WHAT TO PRODUCE: Go over the lines below, and when one contains the word "computer", copy it.

Screenshot grounding data
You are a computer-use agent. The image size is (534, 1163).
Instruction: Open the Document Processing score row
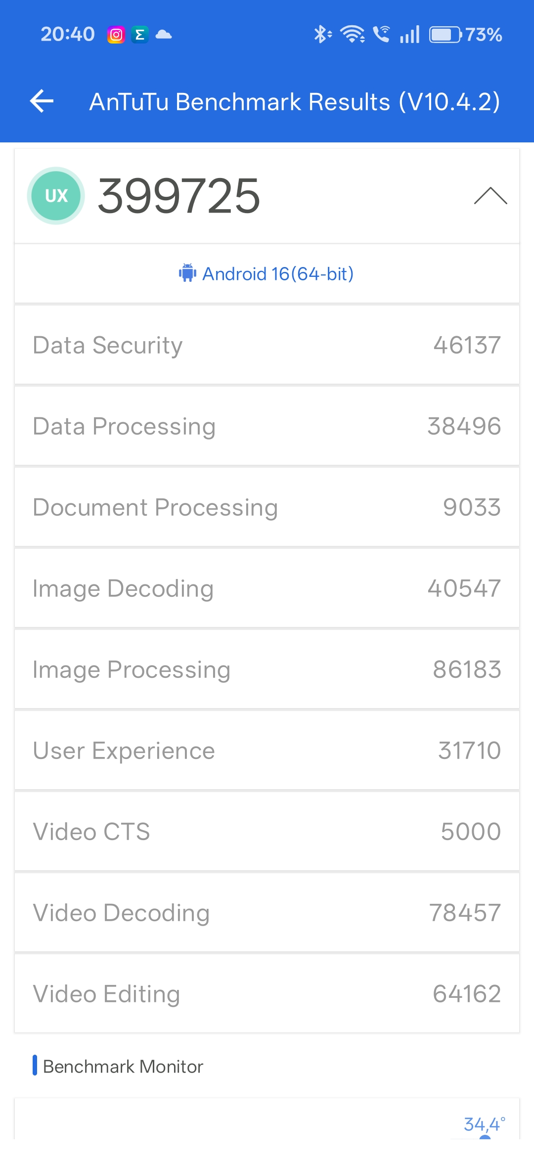tap(267, 507)
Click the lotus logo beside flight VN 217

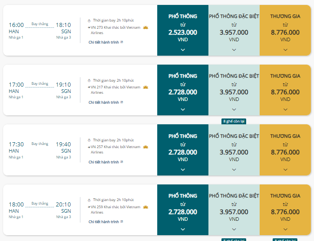point(146,87)
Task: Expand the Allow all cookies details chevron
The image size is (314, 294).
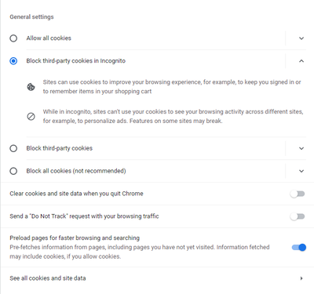Action: point(301,38)
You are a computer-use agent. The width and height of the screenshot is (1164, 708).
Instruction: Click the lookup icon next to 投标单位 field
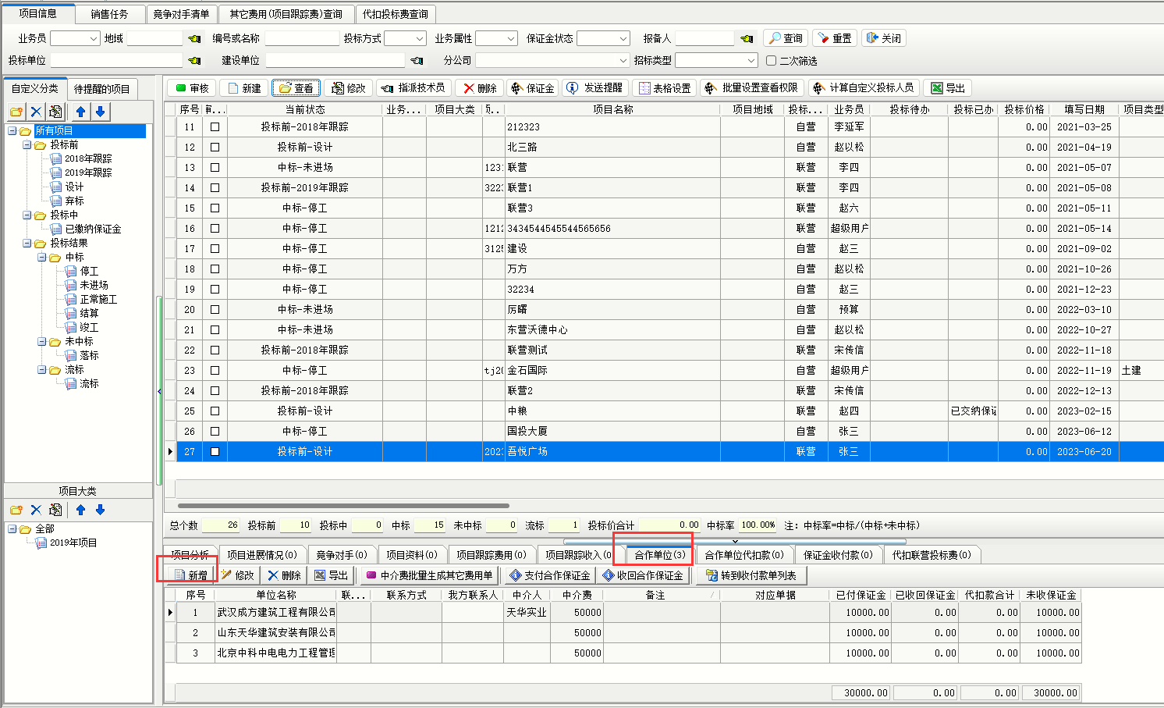pos(194,60)
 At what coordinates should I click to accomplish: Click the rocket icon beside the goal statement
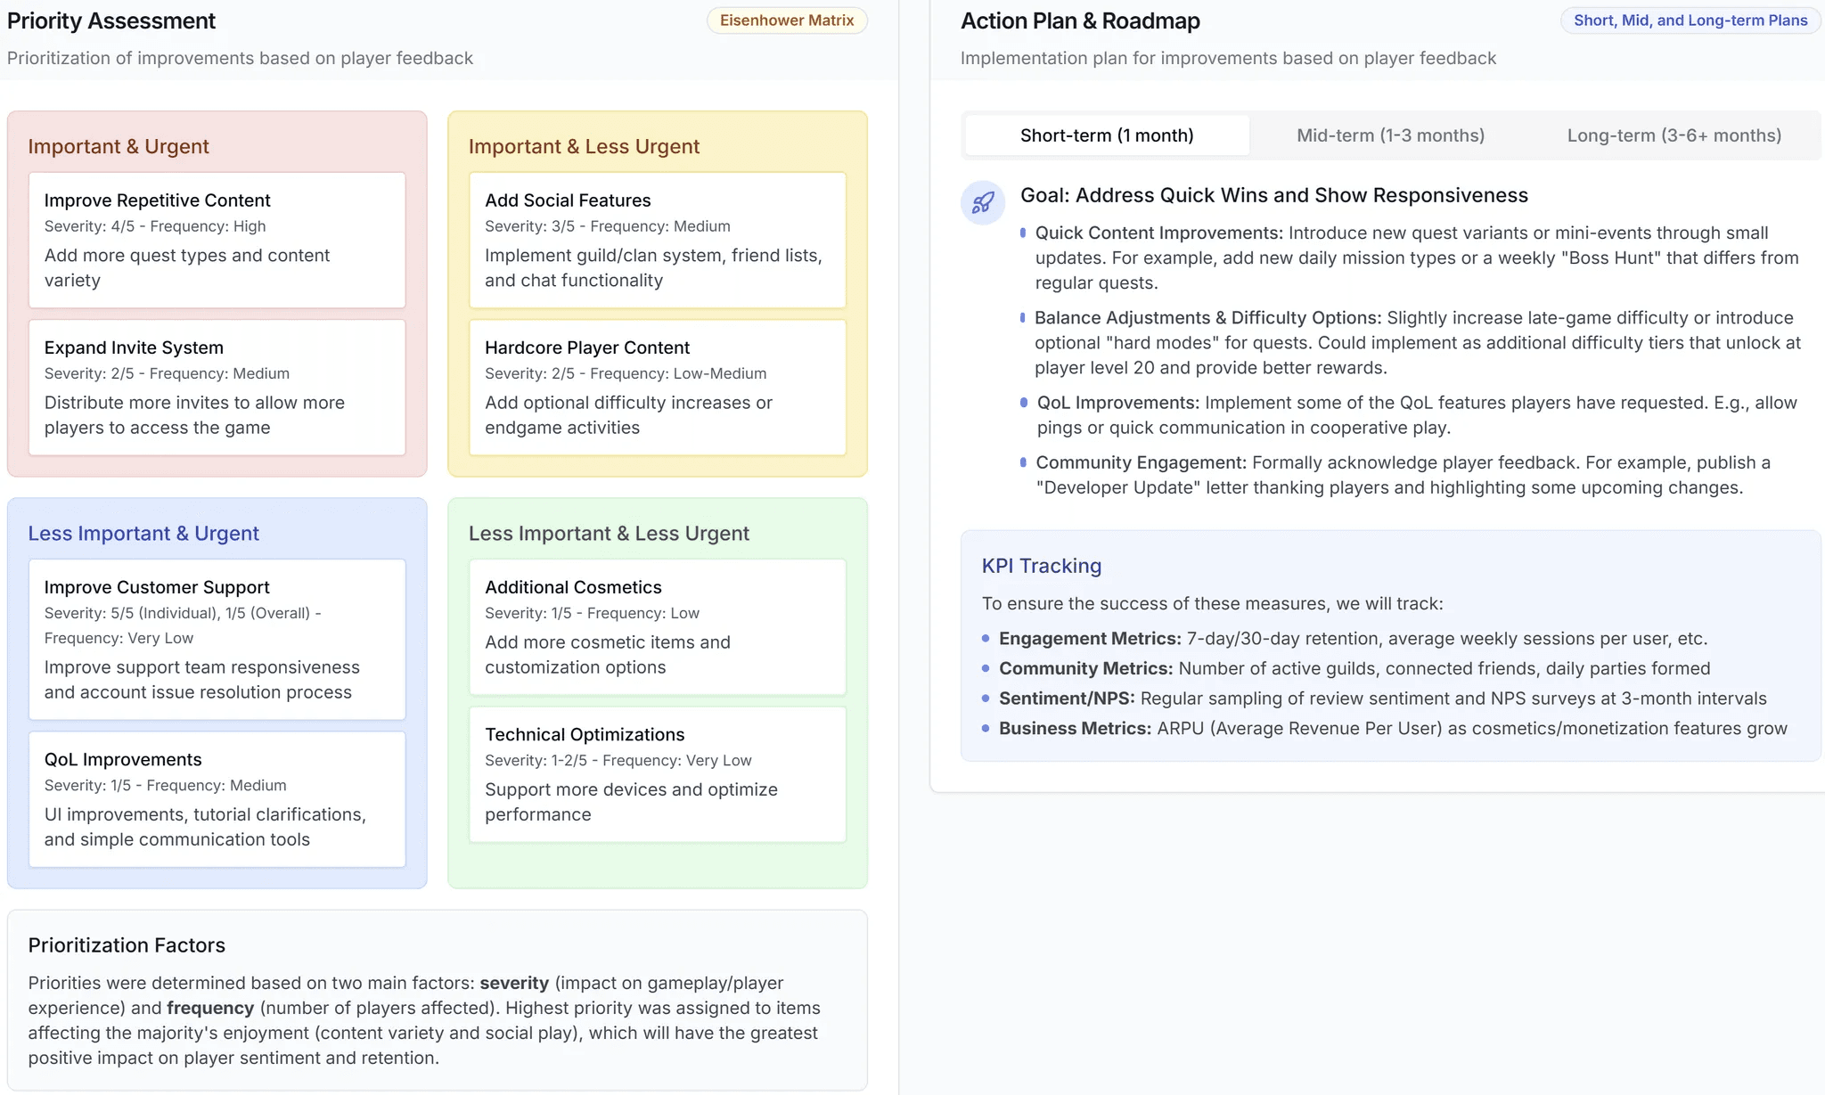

REPLY TO THE EXERCISE:
You are a computer-use agent. The image size is (534, 1163).
You are a computer-use agent. The width and height of the screenshot is (1164, 708).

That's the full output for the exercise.